#### INSTRUÇÕES DE TRABALHO
- A) De acordo com o texto sobre a Restinga, o que a comunidade usava para marcar a fila do ônibus e seu lugar na viagem?
- B) Dê continuidade ao texto sobre a Restinga, começando logo após a última frase apresentada.

#### TRECHO DO DOCUMENTO

==============================

As etapas da Restinga Nova vão consolidando outros espaços para além do que chamaram de Restinga Velha. Mesmo assim, é terra de trabalhadores toda a Restinga, os mais pobres aguardam o esgoto e a água encanada, quem não consegui comprar as casas de alvenaria do projeto buscam melhorar seu espaço, lideranças vão abraçando a lutas, as conquistas lentas são sólidas e na década de 70 postos de saúde, posto policial e escolas mais estruturadas. A linha de ônibus sempre parca e precária vai ampliando seus horários, a comunidade vai se adaptando, inventa formas próprias de organização usa a pedra com o nome e ou sapatos para marcar a fila do ônibus e seu lugar de acento para viagem. Os campeonatos de futebol vão sendo organizados surgem o CTG, a Igreja e o centro espírita ganham lugar. A cidade toda é limpa e outras vilas de malocas ganham o destino Restinga somando aos que já se encontram aqui. A vida vai construindo uma ordem, entre os banhos de sanga, o ato de surrupiar melancias e estudar a meninada vai crescendo, o povo adulto se organizando e a sobrevivência é marcada pela colaboração contínua, desde o início e fevereiro de 1967 até hoje, vivo em uma espécie de quilombo urbano, fruto da segregação e isolamento forçado que durou anos, décadas, mas que, contudo fortaleceu o ímpeto de lutar. Organizamo-nos na Fé, no Samba, no Esporte e na Cultura. Sou filho da luta dos nossos Grios, da fé e da esperança, sou parte desta história, cresci ouvindo, cresci vivendo, cresci lutando, isso é sou Restingueiro! Sou Cria, sou Tinga, e daí!!!

==============================

#### INFORMAÇÕES FORNECIDAS
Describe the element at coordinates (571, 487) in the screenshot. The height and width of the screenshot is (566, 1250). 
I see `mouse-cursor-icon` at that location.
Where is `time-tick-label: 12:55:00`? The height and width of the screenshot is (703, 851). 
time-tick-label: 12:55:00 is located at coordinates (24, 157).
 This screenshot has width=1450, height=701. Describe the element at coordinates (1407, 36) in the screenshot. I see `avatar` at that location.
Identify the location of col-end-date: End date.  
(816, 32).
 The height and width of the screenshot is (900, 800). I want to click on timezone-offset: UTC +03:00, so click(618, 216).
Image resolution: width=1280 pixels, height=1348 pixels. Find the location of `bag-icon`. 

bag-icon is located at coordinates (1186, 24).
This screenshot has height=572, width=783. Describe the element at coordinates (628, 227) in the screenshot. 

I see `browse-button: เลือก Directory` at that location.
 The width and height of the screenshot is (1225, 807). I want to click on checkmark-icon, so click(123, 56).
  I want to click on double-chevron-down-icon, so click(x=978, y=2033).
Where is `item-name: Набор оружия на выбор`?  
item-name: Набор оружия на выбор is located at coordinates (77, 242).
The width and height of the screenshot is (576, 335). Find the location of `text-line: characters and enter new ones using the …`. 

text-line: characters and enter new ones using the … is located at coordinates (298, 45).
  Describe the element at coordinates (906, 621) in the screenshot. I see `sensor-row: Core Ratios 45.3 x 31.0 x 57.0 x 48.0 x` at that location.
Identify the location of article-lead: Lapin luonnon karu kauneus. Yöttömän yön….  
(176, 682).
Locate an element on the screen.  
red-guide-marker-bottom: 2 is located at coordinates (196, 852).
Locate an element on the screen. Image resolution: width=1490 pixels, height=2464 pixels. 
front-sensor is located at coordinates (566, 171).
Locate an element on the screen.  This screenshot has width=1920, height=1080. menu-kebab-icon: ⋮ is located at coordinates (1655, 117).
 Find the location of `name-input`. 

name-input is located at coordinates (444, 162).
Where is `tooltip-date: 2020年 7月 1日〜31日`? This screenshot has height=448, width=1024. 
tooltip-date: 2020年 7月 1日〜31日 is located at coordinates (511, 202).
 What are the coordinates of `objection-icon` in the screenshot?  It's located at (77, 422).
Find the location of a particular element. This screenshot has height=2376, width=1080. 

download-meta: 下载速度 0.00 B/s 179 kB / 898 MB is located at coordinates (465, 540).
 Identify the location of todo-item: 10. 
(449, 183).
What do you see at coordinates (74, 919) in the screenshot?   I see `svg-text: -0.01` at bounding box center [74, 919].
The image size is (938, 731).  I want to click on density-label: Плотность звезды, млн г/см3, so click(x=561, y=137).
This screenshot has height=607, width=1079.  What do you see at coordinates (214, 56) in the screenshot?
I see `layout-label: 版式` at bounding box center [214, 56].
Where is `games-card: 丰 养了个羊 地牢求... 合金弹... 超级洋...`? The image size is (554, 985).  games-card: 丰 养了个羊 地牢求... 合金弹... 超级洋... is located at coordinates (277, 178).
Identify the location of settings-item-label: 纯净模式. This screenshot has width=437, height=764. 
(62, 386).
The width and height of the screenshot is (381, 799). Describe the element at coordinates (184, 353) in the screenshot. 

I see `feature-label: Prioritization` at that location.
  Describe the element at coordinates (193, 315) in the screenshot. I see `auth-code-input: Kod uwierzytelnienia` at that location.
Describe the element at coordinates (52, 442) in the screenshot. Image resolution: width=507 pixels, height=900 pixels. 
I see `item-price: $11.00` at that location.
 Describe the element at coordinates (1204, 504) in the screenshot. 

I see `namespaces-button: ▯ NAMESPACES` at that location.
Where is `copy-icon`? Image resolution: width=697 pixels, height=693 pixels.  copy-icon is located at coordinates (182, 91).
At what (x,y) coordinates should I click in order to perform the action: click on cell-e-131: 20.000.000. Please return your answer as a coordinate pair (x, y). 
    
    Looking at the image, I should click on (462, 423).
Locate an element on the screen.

==============================

#### RESPOSTAS FORNECIDAS
- A) A pedra com o nome e/ou sapatos.

- B)
Bibliografia:

ARAUJO, Neila Prestes. Origens do Bairro Restinga, entre versões, a inversão do olhar sobre a memória: uma história autocentrada no discurso do sujeito subalterno sobre o processo de ocupação da comunidade entre 1967 – 1971. Dissertação de Mestrado defendida no Programa Pós Graduação em História da Universidade Federal do Rio Grande do Sul. Porto Alegre, 2019. GAMALHO, Nola Patrícia. A Produção da Periferia: das representações do espaço ao espaço de representação no Bairro Restinga – Porto Alegre/RS. Dissertação de Mestrado. Instituto de Geociências – PPG Geografia. UFRGS 2009. ZAMBONI, Vanessa. Construção Social do Espaço, Identidade e Territórios em Processos de Remoção: O Caso do Bairro Restinga – Porto Alegre/ RS. Dissertação (Mestrado em Arquitetura e Planejamento) Programa de Planejamento Urbano e Regional – PROPUR. UFRGS. Porto Alegre, 2009.


Setorização

SETOR 01: Da Ilhota ao Mundo Desconhecido;

SETOR 02: Essa Terra tem dono, esse dono sou eu;

SETOR 03: A Força da Comunidade, Raiz e Fé - O Batuque, a Devoção Mística e a Política;

SETOR 04: No Reinado da Folia, Tinga tuas Crias te conclamam!